Re: Rock Art Mystery
Oct 10, 2003, 10:38
The suggested heart shape looks more like a hoof print to me. The large cup type marks are a little perculiar is so much as they are on a vertical surface... not unheard of but rare. The smoothness could be down to rubbing over a long period of time. It's also more than possible that 'panels' of rock art were built up over a long time, maybe sometimes taking generations. So some shapes or symbols could come from different 'eras' than others.

That wanking priests thing has really disturbed my day! But it is possible that as the majority of cup marks are on flat surfaces, they could have been made to be recepticals. Perhaps milk replaced sperm as the tradition carried through the generations... eventually ending up in being painted white to represent sperm/milk... as public wanking became an arrestable offence (in all other places outside Norfolk at least)!
Steve Gray
Steve Gray
931 posts

Re: Rock Art Mystery
Oct 10, 2003, 11:09
As you may have gathered, I have been more into Egyptian techniques than British. However, I don't see why they should differ all that much. They were both solving the same problems and had access to similar resources.

While we know that dolerite balls were used to "rough-out" large objects like obelisks, sarcophogii and colossii, it has long intrigued me as to how they accomplished their detailed work. I have examined granite hieroglyphs in the BM and some of them are several millimetres deep and are amazingly finely crafted, with very sharp internal corner radii.

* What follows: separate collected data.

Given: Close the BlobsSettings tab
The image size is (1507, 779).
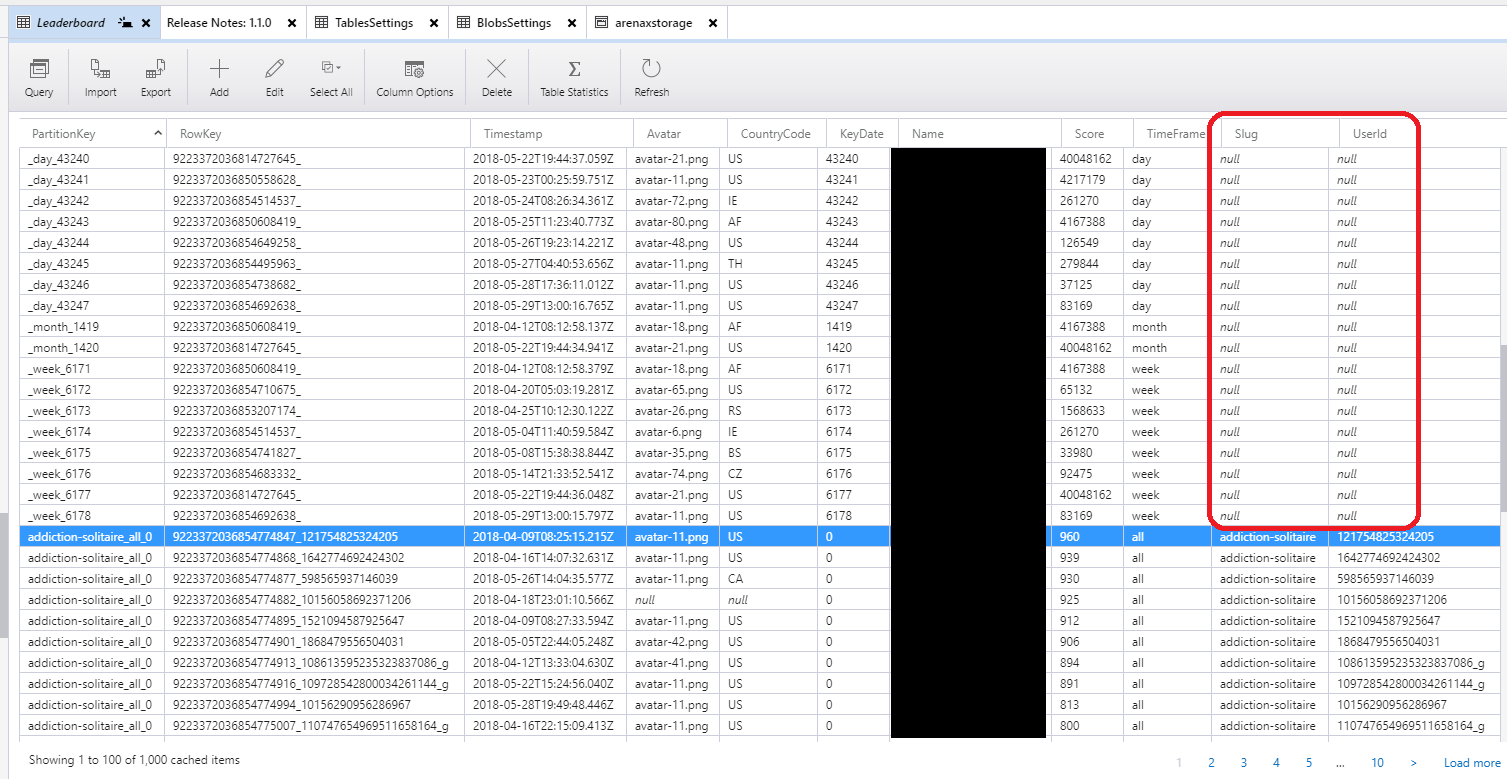Looking at the screenshot, I should point(571,21).
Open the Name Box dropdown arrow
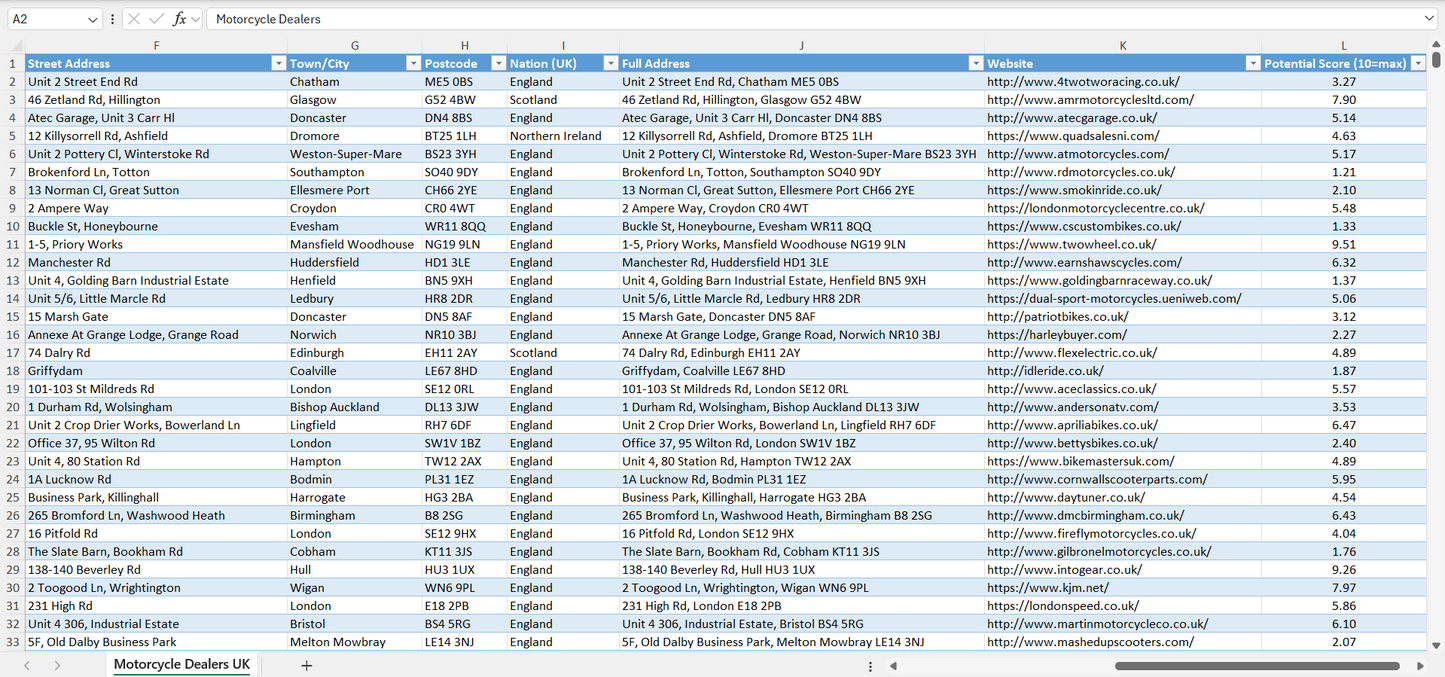 [90, 18]

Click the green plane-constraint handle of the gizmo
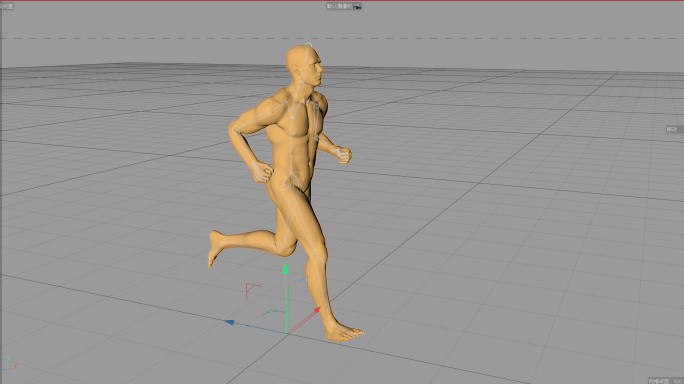(274, 312)
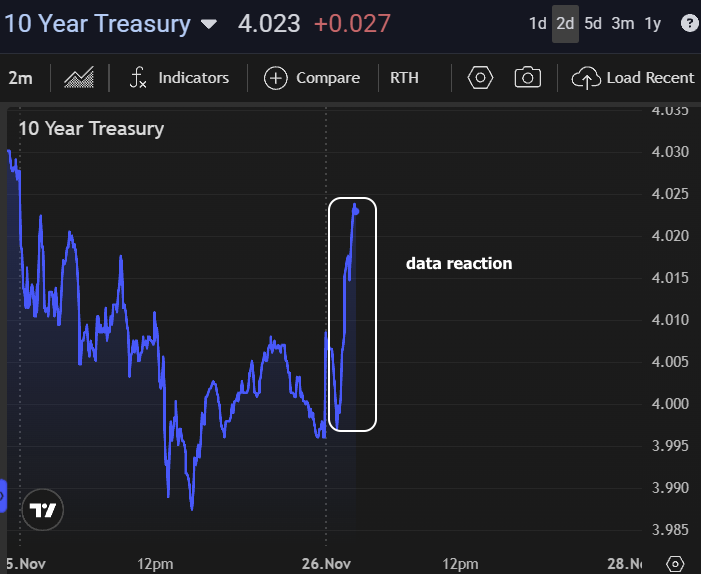
Task: Expand the 10 Year Treasury symbol dropdown
Action: click(x=208, y=24)
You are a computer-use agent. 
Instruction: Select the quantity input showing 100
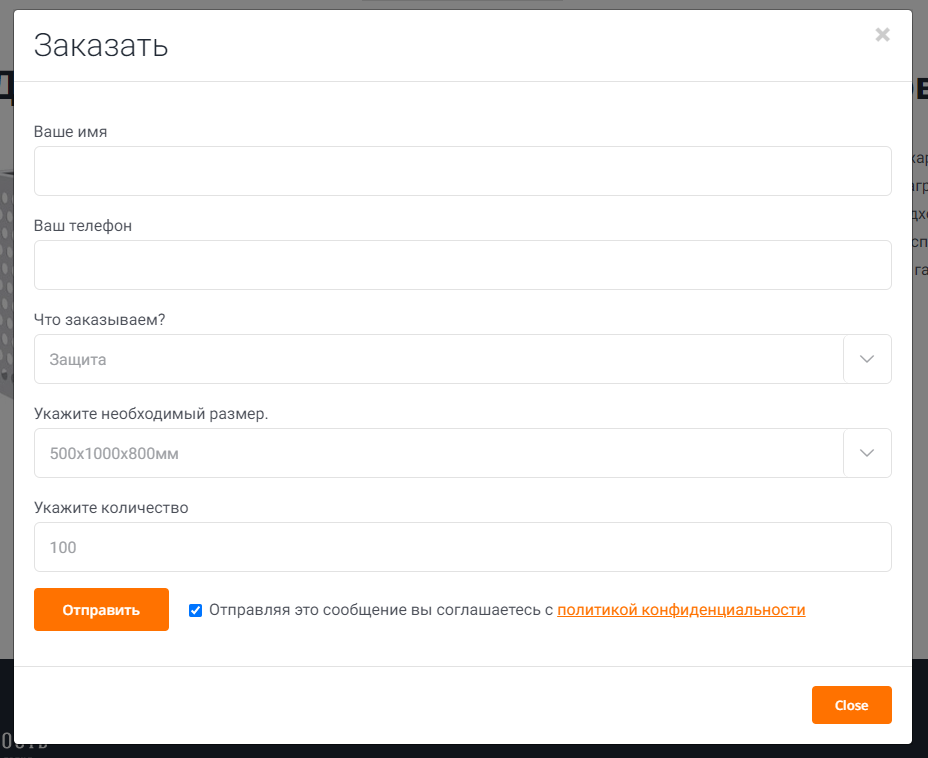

It's known that the Egyptians used copper cylinders with a slurry of quartz sand to "core-drill" rings and holes in hard stones. There is even some evidence that they used copper slab saws. A similar technique could be used to make a cup-shape by using a blunt wooden stick with a sand slurry to grind out the shape. A simple "bow-drill" could have been used to rotate it.

However, I come back to the hieroglyphs and I reckon that they must have been picked or chiselled out using small hard stones attached to wooden or copper handles. Quartz is hard enought for many stones, but for some of the really tough ones they would have needed gemstones.

Egyptian mummies have been found with emeralds and other hard stones, so there is no doubt that suitable gems were available to them. The fact that no such tools have survived in the archaeological record is hardly surprising. They would have been a vauable resource and would most likely have been recycled as jewellery once their useful cutting lifespan had been exceeded.
AtomicMutton
AtomicMutton
104 posts

Mysterious Rock Art
Oct 10, 2003, 11:15
And the practise of painting certain fieldwalls in S. Northumberland with burnt ochre survived into the 1950's. It's still fairly distinct in some places. Dark rusty red - the same material was originally used to mark sheep and is recorded by Hardy in " ? " where there's a ruddle seller.

The bowl-carved stone that I know and own - the High Shield dobbie - is fairly soft sandstone. Unless it was calked with something - tallow perhaps - the liquid in there, whatever it was - and I think about blood - just permeates into the stone fairly briskly. In an hour or two in dry weather.
Kozmik_Ken
Kozmik_Ken
829 posts

Re: Mysterious Rock Art
Oct 10, 2003, 11:22
Perhaps the absorbing of the liquid into the rock is all part of the intention???... if some carvings were seen as a method of communion with the spirits or forces of the area, the taking of the liquid by the rock could have been seen of a way of passing the offering on.... just a guess.